NEW CLUES EVERY 15 MINUTES - ONLY ONE GUESS PER MEMBER EVERY 15 MINUTES


----------



## amiller (Jan 1, 2009)

AF Revive


----------



## R0B (Aug 27, 2010)

Britemax-Rubbermax


----------



## Will_G (Jan 23, 2012)

Carpro PERL


----------



## MarkSmith (Dec 17, 2010)

Good guesses, but not right yet

Will give another clue in 15 minutes if its not guessed by then 


NEW CLUES EVERY 15 MINUTES - ONLY ONE GUESS PER MEMBER EVERY 15 MINUTES


----------



## Ric (Feb 4, 2007)

Dry veg oil.


----------



## Black Magic Detail (Aug 17, 2010)

maxolen blue star a-z


----------



## Beancounter (Aug 31, 2006)

Gtechniq T1 ?


----------



## MarkSmith (Dec 17, 2010)

Good guesses, but still not right - next clue in 5 minutes at 1.15pm


----------



## steve from wath (Dec 12, 2008)

wolfgang vinyl and rubber protectant


----------



## AaronGTi (Nov 2, 2010)

Poorboys bold n bright


----------



## Tips (Mar 27, 2011)

Black Wow?


----------



## MarkSmith (Dec 17, 2010)

Ok, good guesses but still not right - so here is the next clue.....

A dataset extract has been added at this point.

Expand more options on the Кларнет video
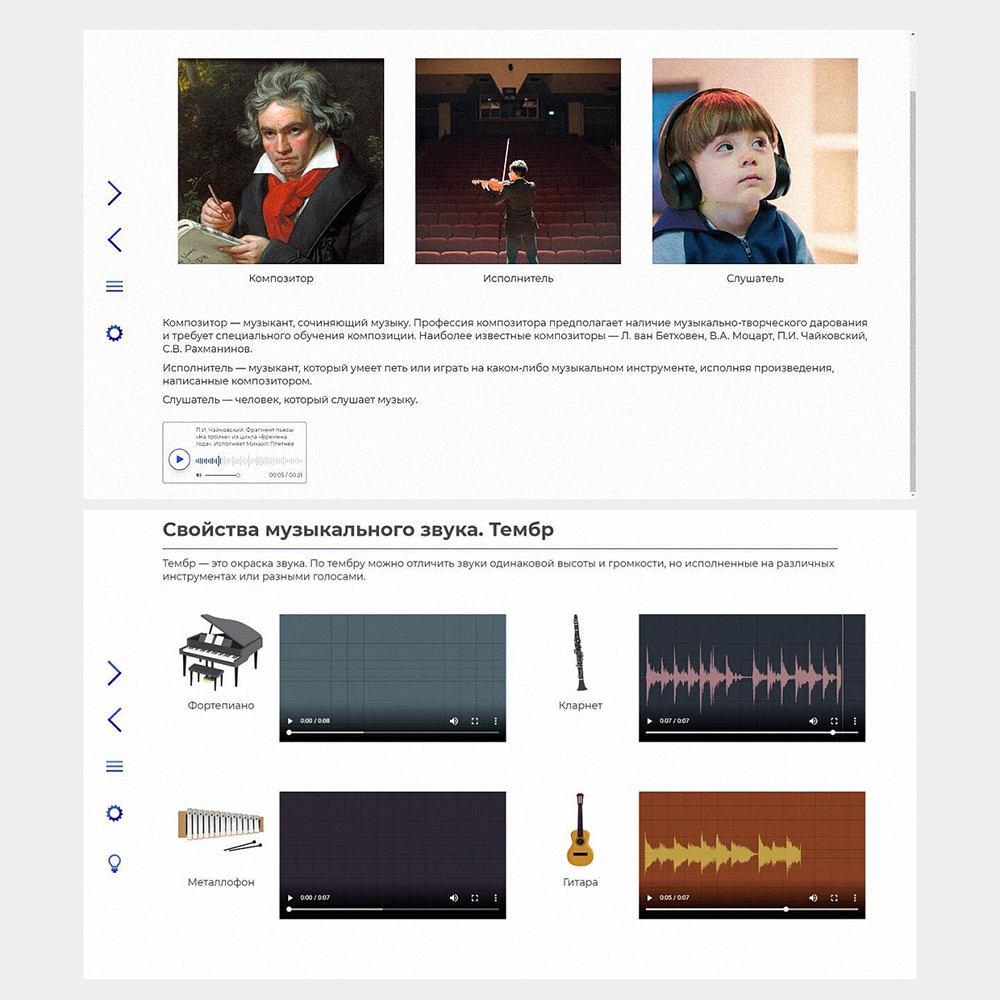Screen dimensions: 1000x1000 tap(855, 721)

The bottle size I shall be buying it in is 16oz

and its not an item I have used before, so you can knock off AG, AF, Poorboys, Smartwax and Autosmart


NEW CLUES EVERY 15 MINUTES - ONLY ONE GUESS PER MEMBER EVERY 15 MINUTES


----------



## Nanoman (Jan 17, 2009)

CG Bare Bones or possibly NLTG


----------



## sidewalkdances (Apr 19, 2007)

Wolf's BlackOut


----------



## AaronGTi (Nov 2, 2010)

Optimum opti bond


----------



## vtaylor78 (Feb 21, 2012)

Mer !


----------



## Leemack (Mar 6, 2009)

cancel that you have used pb before


----------



## Leemack (Mar 6, 2009)

Z16 :d


----------



## MarkSmith (Dec 17, 2010)

Still not guessed yet, so here is the Next Clue........

Its £12 a bottle and its a Jelly like product, not a liquid.

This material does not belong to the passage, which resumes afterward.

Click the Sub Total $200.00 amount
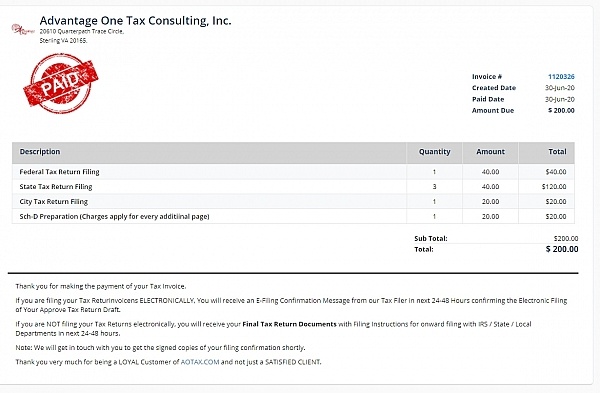 pyautogui.click(x=566, y=238)
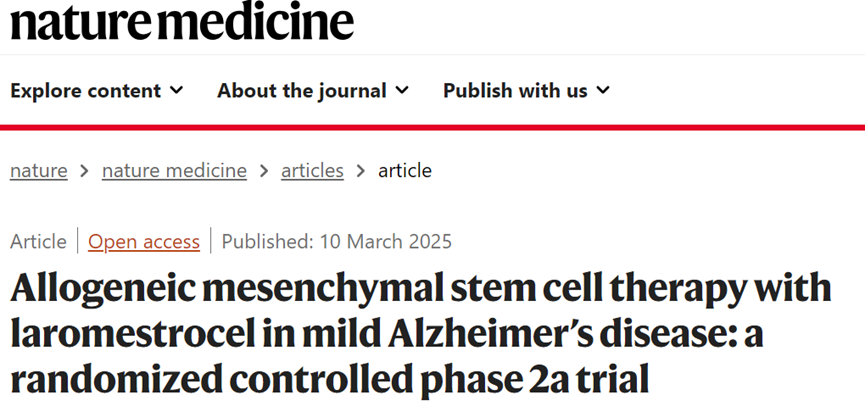The height and width of the screenshot is (412, 865).
Task: Click breadcrumb arrow right after nature link
Action: 84,172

Its from a brand that has its own sub Section on DW

AND TO WIN I NEED THE BRAND AND THE PRODUCT NAME - NOT JUST THE BRAND NAME !!!


----------



## lukeneale (May 14, 2011)

Chemicalguys new look trim gel?


----------



## sidewalkdances (Apr 19, 2007)

Gliptone Trim and Tyre Jelly?!


----------



## herbiedacious (Sep 27, 2010)

Dodo fantastic plastic


----------



## AaronGTi (Nov 2, 2010)

Chemical guys VRP


----------



## davies20 (Feb 22, 2009)

Autobrite Bubblegum Protectant?!


----------



## davies20 (Feb 22, 2009)

sidewalkdances said:


> Gliptone Trim and Tyre Jelly?!


I think you've just won! lol


----------



## Farquhar (May 15, 2007)

Exterior Trim & Plastics Valet Pro Dionysus Trim Glitz Gel??


----------



## MarkSmith (Dec 17, 2010)

WHHHAAHAAYYYYYY - WE HAVE A WINNER !!!!

( Good job too as I was running out of clues to give  )

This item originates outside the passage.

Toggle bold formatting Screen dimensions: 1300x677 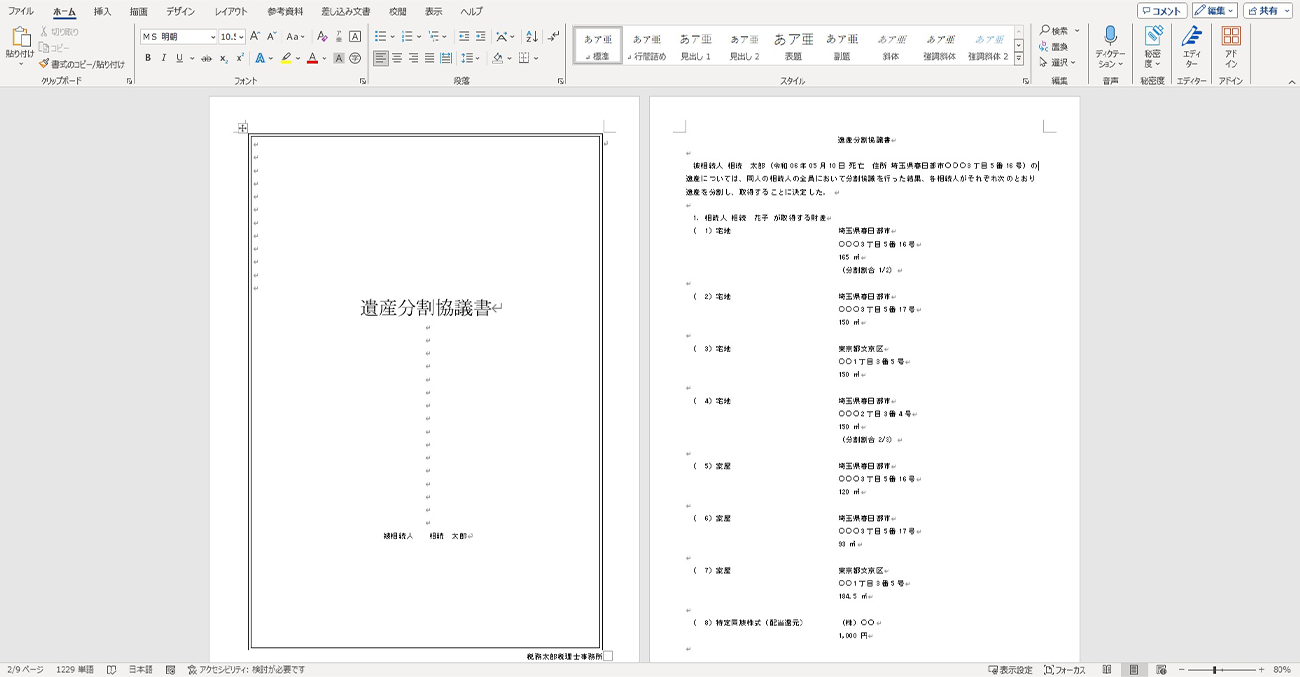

Sidewalkdances, you are the winner with your guess 

PM me your address mate and I will send you a bottle of it when I get it, probably the beginning of next week mate 

Here is the winning product.......

http://daytonagbcarcareltd.co.uk/tyre-care/6-gliptone-tyre-trim-jelly-16floz-gt1516.html

I think its great. I have a panel on my van at the front that no trim reviver has ever brought up very well, until I used this stuff today and its great, for the first time ever it actually looks new and shiny !!!

Will get photos up soon.


----------



## Will_G (Jan 23, 2012)

sidewalkdances said:


> Gliptone Trim and Tyre Jelly?!


Yeah think thats won it. Did remember seeing a jelly the other day and I think it was because they were running a £2 sample of their products that I looked it up


----------



## sidewalkdances (Apr 19, 2007)

MarkSmith said:


> WHHHAAHAAYYYYYY - WE HAVE A WINNER !!!!
> 
> ( Good job too as I was running out of clues to give  )
> 
> ...


Very kind of you mate :thumb:

I wouldnt usually accept a prize, but my current trim dressing on my Leon is AWFUL (Poorboy Trim Dressing) which is odd because it worked lovely on my focus. I've tried everything to get it to work, but it just leaves an oily crappy mess thats already fading a week in!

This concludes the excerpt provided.